Wednesday 23 January 2013

Finding the Joy in Legacy Code

Recently, I gave a presentation for NxtGenUG.  The main event was Uncle Bob's talk about Clean Architecture which meant that the event was really well attended (100+ people).  I decided to try to talk about finding the positives in legacy code.  The slides from the original presentation are available here.

Legacy code. Words that strikes fear and revulsion into most developers. Who wants to work on a code-base full of problems that's incredibly difficult to change and has little or no automated tests? I've spent the most of my programming career working in legacy code in one form or another.

Legacy code doesn't have a formal definition.  I've heard various definitions floating around.  Maybe it's the code you just don't want to work on?  Every project I've ever worked on has had some modules that no-one wants to go anywhere near.  One of my favourite examples is:

    if (!fileExists("c:/some/path")) {
       // The file exists?

    #define FILE_EXIST_SUCCESS 0

    if (FILE_EXIST_SUCCESS == fileExists("c:/some/path")) {
       printf("Ah, it makes sense now");

Yes, someone had actually shorted the code like that all over the place, so every time you read fileExists you have to do some crazy double-take to work out that the code means exactly what it doesn't say. I'm pretty sure that counts as legacy code, right? (this file also contained the legendary fileCopyWithRetry7, but that's another story).

Another definition of legacy code might be that using a platform that's on the way out. Perhaps you're the poor person stuck maintaining a COBOL or Fortran application? If your really unlucky, perhaps you have a J2EE application to maintain. That must count as legacy code right?

A simple definition of legacy code might just be code that's on the way out? Maybe your airline reservation system is being phased out and replaced with a new one. That's a simple definition and almost certainly covers it.

I thought I'd try to work out what legacy code is by looking at it from the other direction. What's great code? I went round the engineering teams at Red Gate and asked each of them what makes great code.
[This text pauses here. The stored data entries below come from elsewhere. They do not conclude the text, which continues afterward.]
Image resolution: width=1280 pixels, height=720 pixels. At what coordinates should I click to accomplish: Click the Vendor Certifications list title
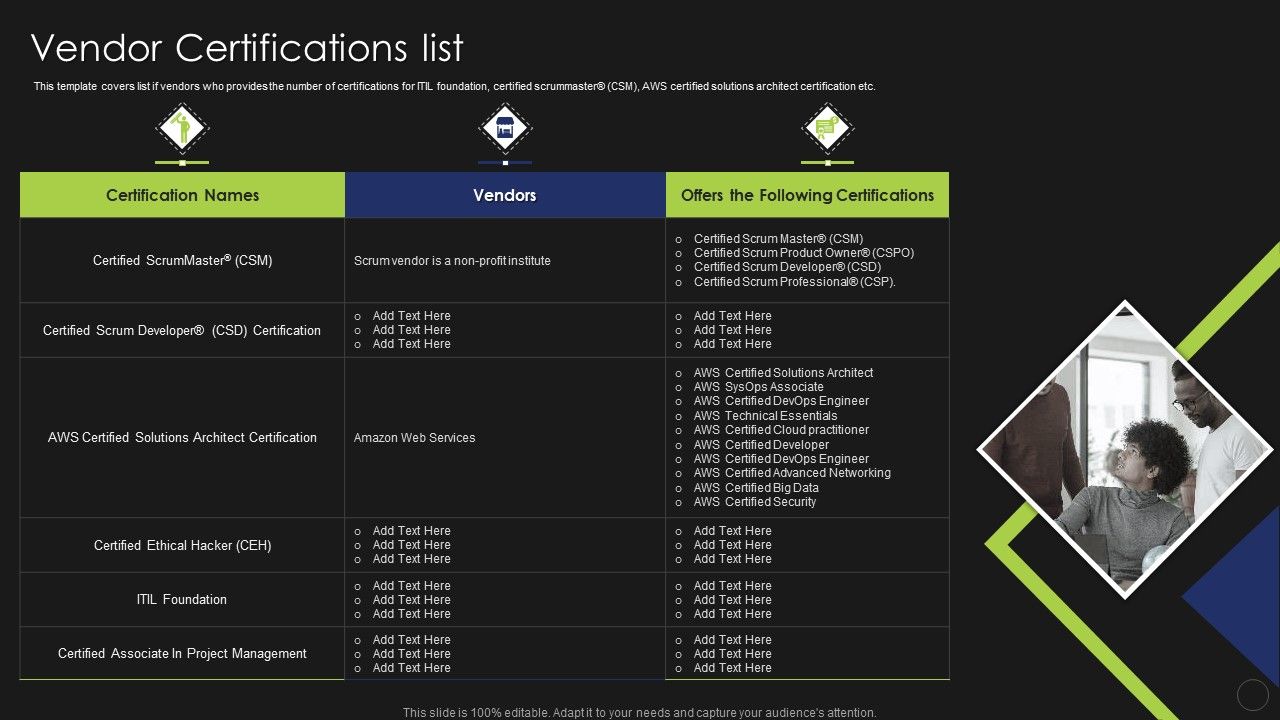[247, 48]
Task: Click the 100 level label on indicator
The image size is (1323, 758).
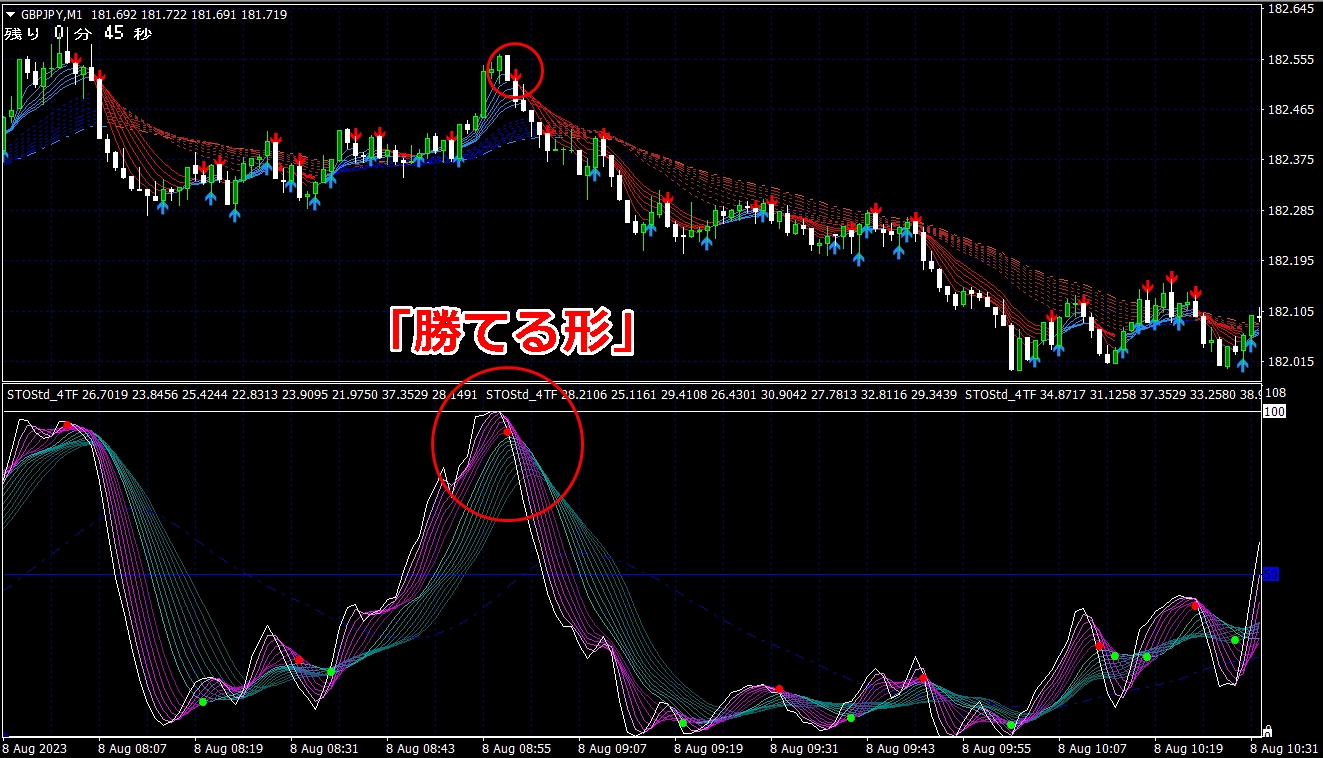Action: pos(1274,412)
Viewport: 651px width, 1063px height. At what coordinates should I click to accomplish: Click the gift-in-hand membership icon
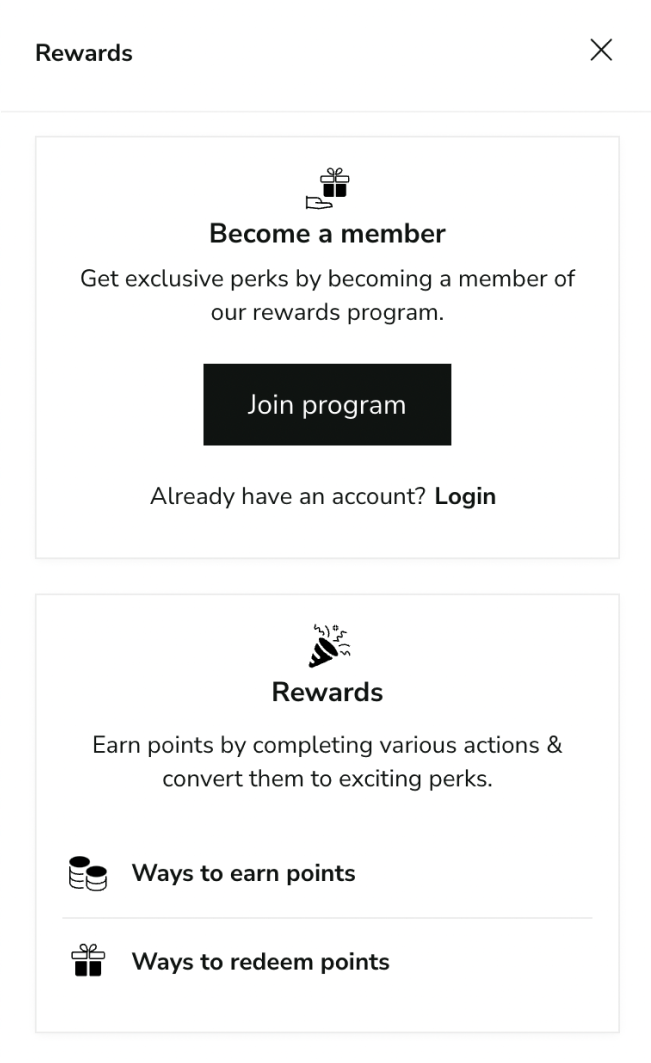(x=327, y=186)
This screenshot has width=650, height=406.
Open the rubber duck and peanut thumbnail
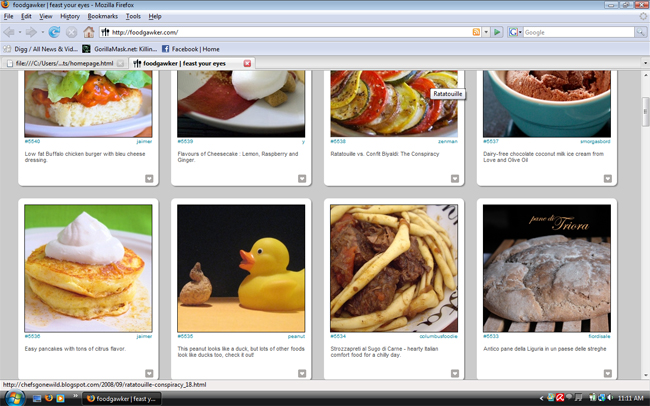click(241, 267)
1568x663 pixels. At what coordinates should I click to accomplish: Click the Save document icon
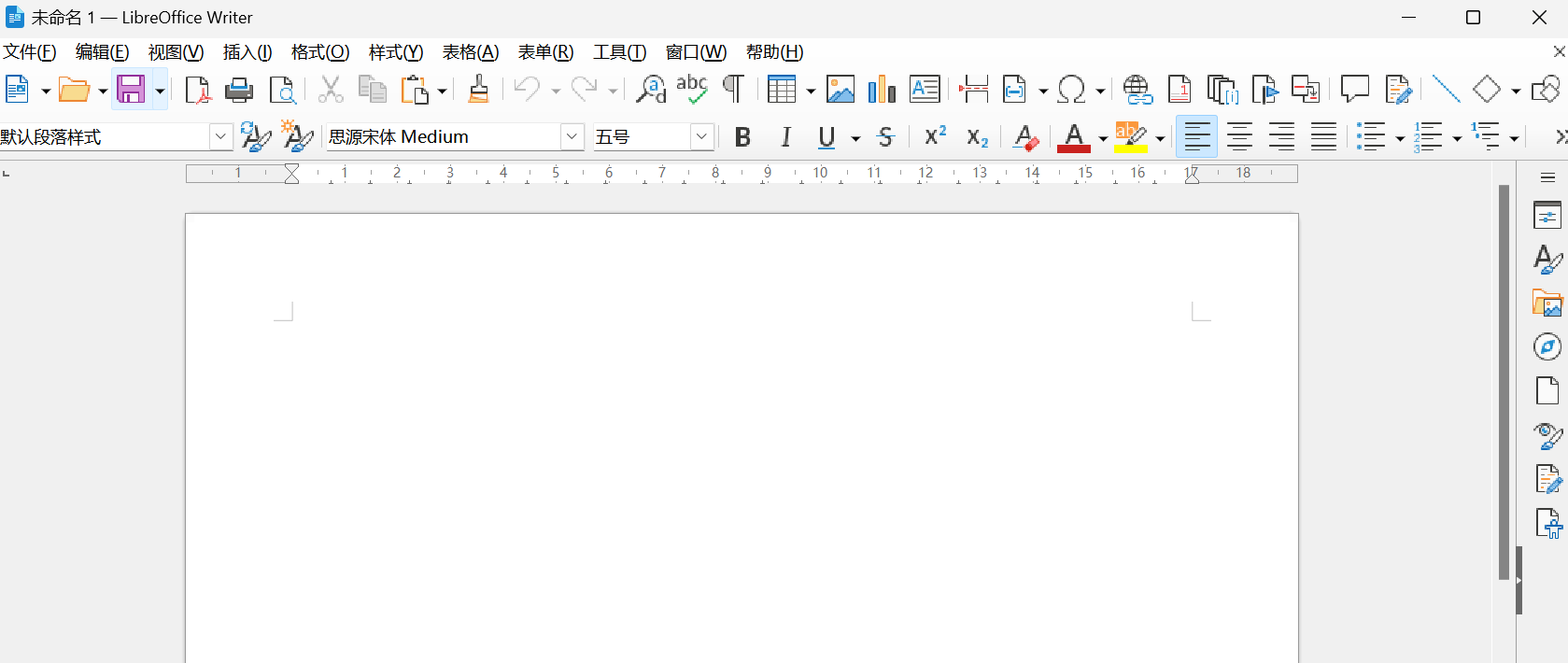pyautogui.click(x=130, y=90)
There was broad agreement on the themes.  Testable, tested, readable, maintainable.  All of these words are associated with confidence, any code that satisfies these properties is going to be fun to work on.

So that brings me to what I consider legacy code
Legacy Code is code that you are scared to change
 That's a hugely broad definition, but it sums it up nicely for me.  I'm aware of Michael Feathers definition which is that legacy code is code not covered by tests, but that doesn't quite cut it for me.  You need to have confidence in the tests, and they also need to get that feedback to you quickly, otherwise you'll still be reluctant to change the code.

If you're working in legacy code, you might be wondering how on earth you can find any joy when working them.  It's all too easy to feel like this guy:

You spend each and every day pushing around this code base, making things a little bit worse every day (metaphor courtesy of Roly Perera way back when).  Let's face it no-one wants to be a dung-beetle.  Who wants to push shit around all day?

Unfortunately, it's all too easy to fall into this situation.  If a method already takes 10 parameters, adding another one is all too easy.  If the preferred development methodology is copy and paste rather than abstraction, then some kind of Stockholm Syndrome sets in and it's easy to convince yourself that it's not that bad.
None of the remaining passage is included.